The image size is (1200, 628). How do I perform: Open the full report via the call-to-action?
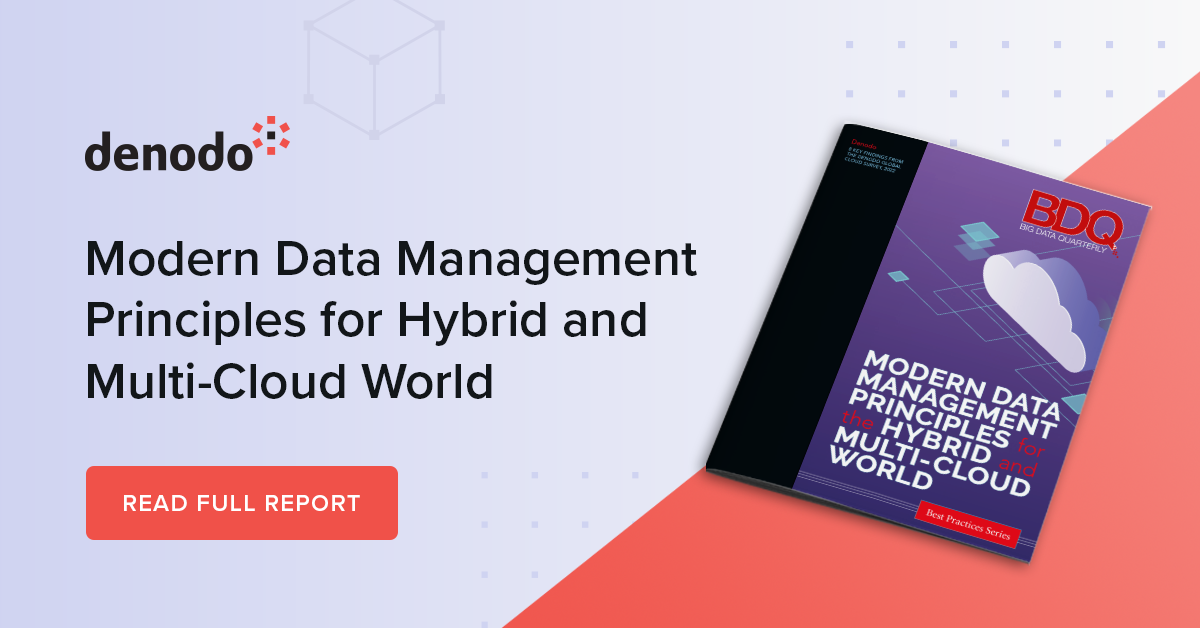click(x=242, y=503)
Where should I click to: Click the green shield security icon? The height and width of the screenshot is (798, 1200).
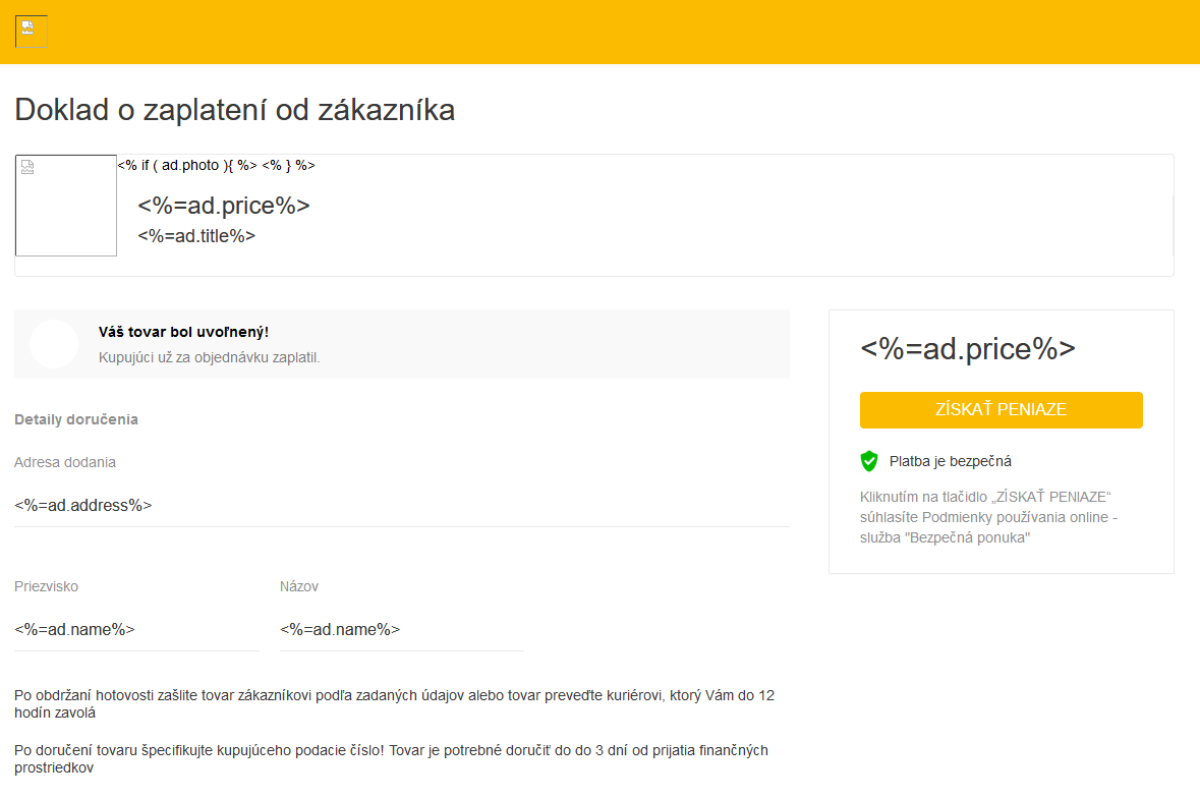point(869,461)
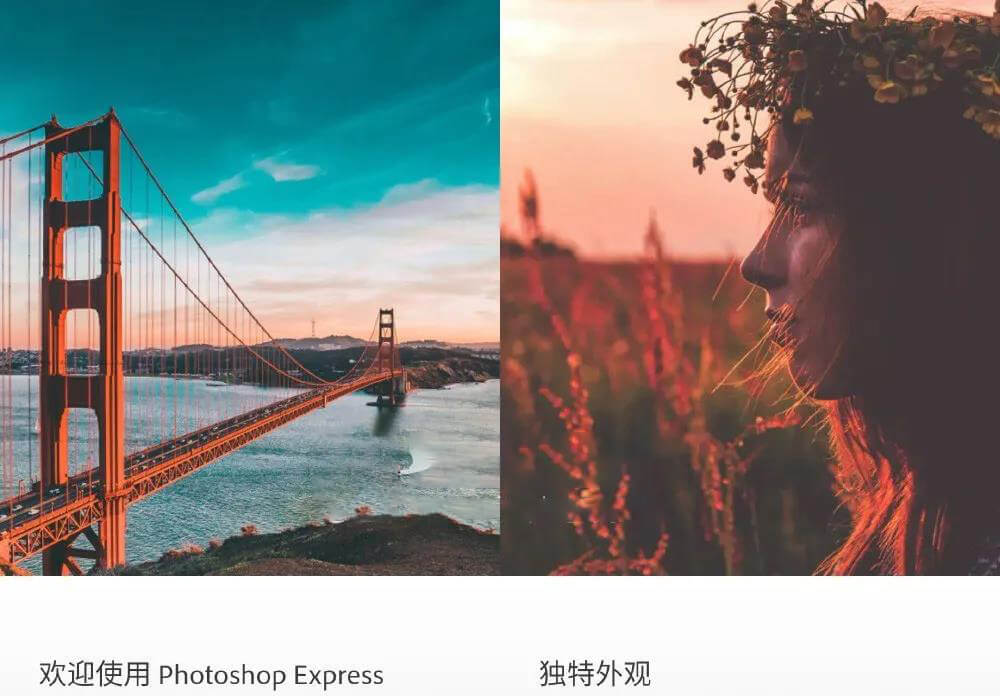Open the woman with flower crown photo
Image resolution: width=1000 pixels, height=696 pixels.
tap(750, 287)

Instructions to follow =>
Print, please, exactly the lines from the one holding "Where should I" through the final line of the data, both included, while leaving out each picture.

Finished task =>
Where should I click to: Click the green shield security icon? The height and width of the screenshot is (798, 1200).
point(869,461)
Open the woman with flower crown photo
Image resolution: width=1000 pixels, height=696 pixels.
tap(750, 287)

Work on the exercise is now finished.